Logo PWM format

This page describes the format of a file that describes the PWM representation of one (or more) motif(s).
We comment on all optional and required fields in case you need to supply such a file as input to MotifSuite.

In MotifSuite, a file in PWM format is reported as output by MotifSampler, MotifRanking and FuzzyClustering.
In MotifSuite, file in PWM format is supplied as input for MotifRanking, MotifComparison and MotifLocator.
Page contents :
    File format
    Conversion requirements
    Example



PWM file format

PWM stands for Position Weight Matrix and describes the probability to find the respective nucleotides A,C,G,T on each position of a motif.

The file starts with a comment line (#INCLUSive Motif Model) that refers to our program and serves as a file recognition for our applications that load a PWM file as input.

Next follows the PWM description of a first motif, starting with some comment lines.
The first comment line describes a unique motif identifier (#ID). The second comment line shows a motif score (#Score) which can be a score that is computed from the PWM or any other score that reflects the importance of the motif being described. The following two lines give the PWM length (#W) and a consensus description (#Consensus) of the motif. A consensus description is derived from the information available in the PWM ; it is a string-based sequence representation of the motif in IUPAC code symbols (A,C,G,T,n,s,w) that describes the most likely nucleotide(s) on each position in the motif (n = any of A,C,G,T, s = C or G, w = A or T).

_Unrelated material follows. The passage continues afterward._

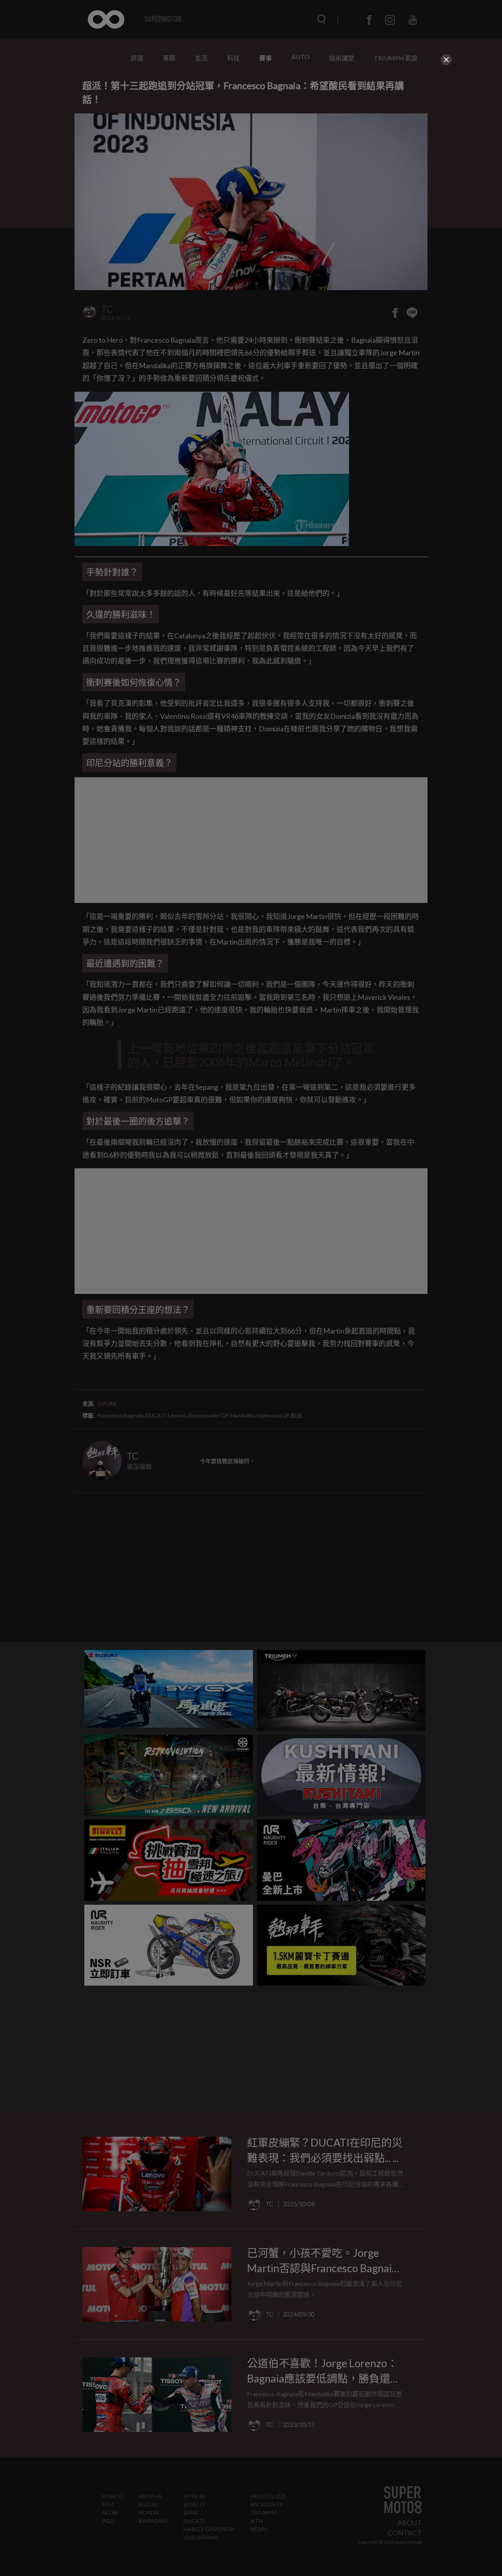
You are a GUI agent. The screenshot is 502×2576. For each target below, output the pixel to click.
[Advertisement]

The comment lines are immediately followed by the values that make up the PWM (matrix) : each line describes the tab-separated probabilities (Pr) for nucleotide A, C, G and T on a given position in the motif. The number of lines must equal the length of the motif (#W).
The probabilities described in a PWM can be frequencies (normalized values between 0 and 1 and the sum of a row equals 1), or they can be represented as counts (values can be higher than 1 and zeros are also common). Our applications in MotifSuite have been designed to work with (and report) PWMs that describe frequencies.
! MARK : decimal numbers in a PWM must be described using a DOT (not a komma) e.g. 0.54 (not 0,54).

        Pr(A,1)     Pr(C,1)     Pr(G,1)     Pr(T,1)
        Pr(A,2)     Pr(C,2)     Pr(G,3)     Pr(T,4)
        ...
        Pr(A,W)     Pr(C,W)     Pr(G,W)     Pr(T,W)

The motif description ends with a blank line return. The second and following motifs are described in exactly the same way, each time separated from each other by a blank line. The end of the file is recognized by the last blank line return. Note that there is no explicit numbering of the motifs in the file.

Some comment lines may display typical information when reported by a specific application in MotifSuite (this section assumes you have read and understood the guidelines of the respective applications in MotifSuite) :

- #ID in MotifSampler : the motif identifier typically starts with 'box', followed by underscore-separated information consisting of the number of MotifSampler run, the number of detected motif in this run and a consensus representation of the motif.
Example : #ID = box_3_1_ATTCCTACnnnTGTArGA.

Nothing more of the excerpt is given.